Short problem A:
From the article on the Samoan Prime Minister's visit to Otago, reproduce everything from "Hon Tuilaepa Sailele Malielegaoi presenting" down to "by Political stability.".
Short problem B:
List every element of the vision that, according to the article on the Samoan Prime Minister's visit, Pacific Island governments are committed to working together to achieve.

Text block:
□ □ □

Thursday 14 June 2018 12:53pm
The Prime Minister of Samoa Hon Tuilaepa Sailele Malielegaoi (right) was welcomed to Otago with a Pacific Kava Ceremony last week. Photos: Sharron Bennett.
The Prime Minister of Samoa Hon Tuilaepa Sailele Malielegaoi believes it is vital that elected leaders in the Pacific respond to the needs of their people, in order to maintain national stability.
The University was honoured to host the Prime Minister last week, in a three-day visit which aimed to develop further the relationship between Otago and the Samoan government.
During his visit he gave a public lecture: Leadership & The Blue Pacific Identity underpinned by Political stability, in which he described the commitment of Pacific Island governments to work together to achieve a vision of peace, harmony, security, social inclusion, and prosperity in their region, allowing all Pacific people to lead free, healthy, and productive lives for now and into the future.
“While the world be-labours the issues of security around military might and the wonders of technological advancement in reaching such ends, our priority in the Pacific is to maintain stability of our governments and countries. We can do this through a review of our governance pathways and ensure that our elected leaders respond to people’s needs,” he said.
Hon Tuilaepa Sailele Malielegaoi presenting his public lecture at Marama Hall: Leadership & The Blue Pacific Identity underpinned by Political stability.
Hon Tuilaepa Sailele Malielegaoi is Samoa’s longest serving Prime Minister, holding the role since 1998. Prior to last week he had never been to Otago or Dunedin, although his eldest daughter and her husband are alumni of the University.

□ □ □

[Word and item position data]
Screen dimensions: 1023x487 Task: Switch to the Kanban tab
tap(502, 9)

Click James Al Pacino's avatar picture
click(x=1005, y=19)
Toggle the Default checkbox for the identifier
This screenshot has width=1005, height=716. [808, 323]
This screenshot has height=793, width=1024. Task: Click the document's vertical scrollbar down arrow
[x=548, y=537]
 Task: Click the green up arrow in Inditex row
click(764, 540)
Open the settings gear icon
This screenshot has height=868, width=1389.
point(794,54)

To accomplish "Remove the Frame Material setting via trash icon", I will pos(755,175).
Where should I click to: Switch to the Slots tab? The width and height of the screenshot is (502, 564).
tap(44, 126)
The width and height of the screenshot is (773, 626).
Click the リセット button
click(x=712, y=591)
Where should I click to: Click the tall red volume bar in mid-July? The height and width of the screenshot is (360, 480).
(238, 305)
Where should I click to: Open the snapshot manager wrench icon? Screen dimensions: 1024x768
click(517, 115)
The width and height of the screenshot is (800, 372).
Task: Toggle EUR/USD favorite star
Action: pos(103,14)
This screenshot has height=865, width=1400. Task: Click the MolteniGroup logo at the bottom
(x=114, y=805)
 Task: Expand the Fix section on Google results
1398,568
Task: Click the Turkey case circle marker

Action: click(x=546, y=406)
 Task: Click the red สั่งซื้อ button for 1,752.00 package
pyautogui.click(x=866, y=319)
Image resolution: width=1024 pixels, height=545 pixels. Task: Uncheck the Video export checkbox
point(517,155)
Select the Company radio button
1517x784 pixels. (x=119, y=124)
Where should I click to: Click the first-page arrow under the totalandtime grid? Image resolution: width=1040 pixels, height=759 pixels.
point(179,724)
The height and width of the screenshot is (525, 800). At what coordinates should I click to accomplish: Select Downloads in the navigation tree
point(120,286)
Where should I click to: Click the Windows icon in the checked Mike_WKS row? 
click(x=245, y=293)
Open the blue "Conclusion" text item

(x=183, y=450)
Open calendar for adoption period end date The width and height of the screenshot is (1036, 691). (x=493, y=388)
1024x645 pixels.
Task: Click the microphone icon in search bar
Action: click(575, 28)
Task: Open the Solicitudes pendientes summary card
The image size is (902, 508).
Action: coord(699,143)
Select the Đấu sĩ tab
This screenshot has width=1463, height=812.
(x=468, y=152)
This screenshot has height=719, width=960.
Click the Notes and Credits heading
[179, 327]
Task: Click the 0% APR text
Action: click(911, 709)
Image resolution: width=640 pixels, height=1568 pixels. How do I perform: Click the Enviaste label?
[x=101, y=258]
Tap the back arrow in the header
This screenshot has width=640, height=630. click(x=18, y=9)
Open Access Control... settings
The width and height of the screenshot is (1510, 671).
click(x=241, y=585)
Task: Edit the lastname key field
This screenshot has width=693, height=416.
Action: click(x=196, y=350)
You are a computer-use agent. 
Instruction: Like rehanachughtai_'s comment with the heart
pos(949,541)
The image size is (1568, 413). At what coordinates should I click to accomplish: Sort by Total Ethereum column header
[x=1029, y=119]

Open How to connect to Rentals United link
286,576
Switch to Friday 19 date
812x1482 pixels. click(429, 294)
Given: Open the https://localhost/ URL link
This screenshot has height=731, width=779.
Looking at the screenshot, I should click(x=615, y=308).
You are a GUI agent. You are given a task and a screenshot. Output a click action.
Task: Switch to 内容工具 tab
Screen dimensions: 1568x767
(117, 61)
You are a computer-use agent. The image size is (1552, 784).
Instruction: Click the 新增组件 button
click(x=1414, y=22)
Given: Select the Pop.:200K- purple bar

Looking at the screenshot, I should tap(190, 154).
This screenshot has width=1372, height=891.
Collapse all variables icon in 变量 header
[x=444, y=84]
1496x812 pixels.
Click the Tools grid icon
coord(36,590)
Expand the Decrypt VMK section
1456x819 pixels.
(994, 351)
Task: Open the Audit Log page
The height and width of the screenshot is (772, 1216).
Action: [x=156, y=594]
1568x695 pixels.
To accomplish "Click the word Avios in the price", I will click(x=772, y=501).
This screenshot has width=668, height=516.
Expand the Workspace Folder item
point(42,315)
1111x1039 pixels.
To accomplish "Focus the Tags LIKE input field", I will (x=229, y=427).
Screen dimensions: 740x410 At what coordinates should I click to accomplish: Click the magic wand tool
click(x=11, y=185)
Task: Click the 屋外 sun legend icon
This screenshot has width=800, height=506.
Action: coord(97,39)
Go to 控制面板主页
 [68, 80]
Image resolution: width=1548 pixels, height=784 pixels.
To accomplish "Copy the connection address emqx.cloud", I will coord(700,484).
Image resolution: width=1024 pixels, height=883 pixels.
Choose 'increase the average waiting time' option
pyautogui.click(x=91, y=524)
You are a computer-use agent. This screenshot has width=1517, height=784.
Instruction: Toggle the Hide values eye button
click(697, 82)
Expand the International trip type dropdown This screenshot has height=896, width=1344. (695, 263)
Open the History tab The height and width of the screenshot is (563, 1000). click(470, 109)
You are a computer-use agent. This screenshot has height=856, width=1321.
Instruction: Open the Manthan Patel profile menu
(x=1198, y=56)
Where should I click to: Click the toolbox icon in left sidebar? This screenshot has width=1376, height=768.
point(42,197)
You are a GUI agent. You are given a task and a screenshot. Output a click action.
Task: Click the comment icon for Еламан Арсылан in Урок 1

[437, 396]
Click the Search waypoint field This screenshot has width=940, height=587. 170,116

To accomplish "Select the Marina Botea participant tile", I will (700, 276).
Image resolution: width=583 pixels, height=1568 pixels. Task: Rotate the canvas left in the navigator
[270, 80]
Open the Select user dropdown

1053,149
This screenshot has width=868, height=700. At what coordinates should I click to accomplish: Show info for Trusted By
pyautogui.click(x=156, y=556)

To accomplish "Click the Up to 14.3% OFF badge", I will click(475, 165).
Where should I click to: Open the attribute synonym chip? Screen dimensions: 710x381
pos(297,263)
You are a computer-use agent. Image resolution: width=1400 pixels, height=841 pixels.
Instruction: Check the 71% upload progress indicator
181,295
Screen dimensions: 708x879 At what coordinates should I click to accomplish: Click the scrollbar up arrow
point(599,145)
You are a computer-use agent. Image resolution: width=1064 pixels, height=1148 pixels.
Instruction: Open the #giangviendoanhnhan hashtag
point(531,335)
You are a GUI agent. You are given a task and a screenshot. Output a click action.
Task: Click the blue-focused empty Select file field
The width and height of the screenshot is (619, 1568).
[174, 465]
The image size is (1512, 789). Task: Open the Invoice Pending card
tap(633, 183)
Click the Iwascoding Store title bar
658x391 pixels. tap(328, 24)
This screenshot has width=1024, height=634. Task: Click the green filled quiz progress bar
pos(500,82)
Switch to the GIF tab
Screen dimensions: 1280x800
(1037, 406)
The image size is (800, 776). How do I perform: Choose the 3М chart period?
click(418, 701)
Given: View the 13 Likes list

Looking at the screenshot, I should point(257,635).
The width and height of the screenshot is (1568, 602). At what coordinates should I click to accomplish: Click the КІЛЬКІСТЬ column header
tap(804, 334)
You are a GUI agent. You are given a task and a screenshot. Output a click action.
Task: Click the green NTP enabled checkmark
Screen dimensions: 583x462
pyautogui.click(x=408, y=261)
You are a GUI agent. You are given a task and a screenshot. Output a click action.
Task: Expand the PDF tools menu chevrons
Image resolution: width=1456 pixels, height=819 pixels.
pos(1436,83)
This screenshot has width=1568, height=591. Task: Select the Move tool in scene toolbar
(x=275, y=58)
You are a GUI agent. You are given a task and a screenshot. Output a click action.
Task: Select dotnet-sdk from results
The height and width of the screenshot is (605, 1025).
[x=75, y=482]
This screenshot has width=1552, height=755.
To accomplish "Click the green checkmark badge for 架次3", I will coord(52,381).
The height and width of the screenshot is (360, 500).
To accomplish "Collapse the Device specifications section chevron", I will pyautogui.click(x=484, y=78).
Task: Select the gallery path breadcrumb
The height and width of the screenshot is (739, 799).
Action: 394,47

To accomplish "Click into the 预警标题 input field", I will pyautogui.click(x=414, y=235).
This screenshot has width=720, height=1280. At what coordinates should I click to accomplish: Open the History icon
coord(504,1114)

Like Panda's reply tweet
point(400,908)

□ □ □

Finished answer A:
Hon Tuilaepa Sailele Malielegaoi presenting his public lecture at Marama Hall: Leadership & The Blue Pacific Identity underpinned by Political stability.

Finished answer B:
Peace, harmony, security, social inclusion, prosperity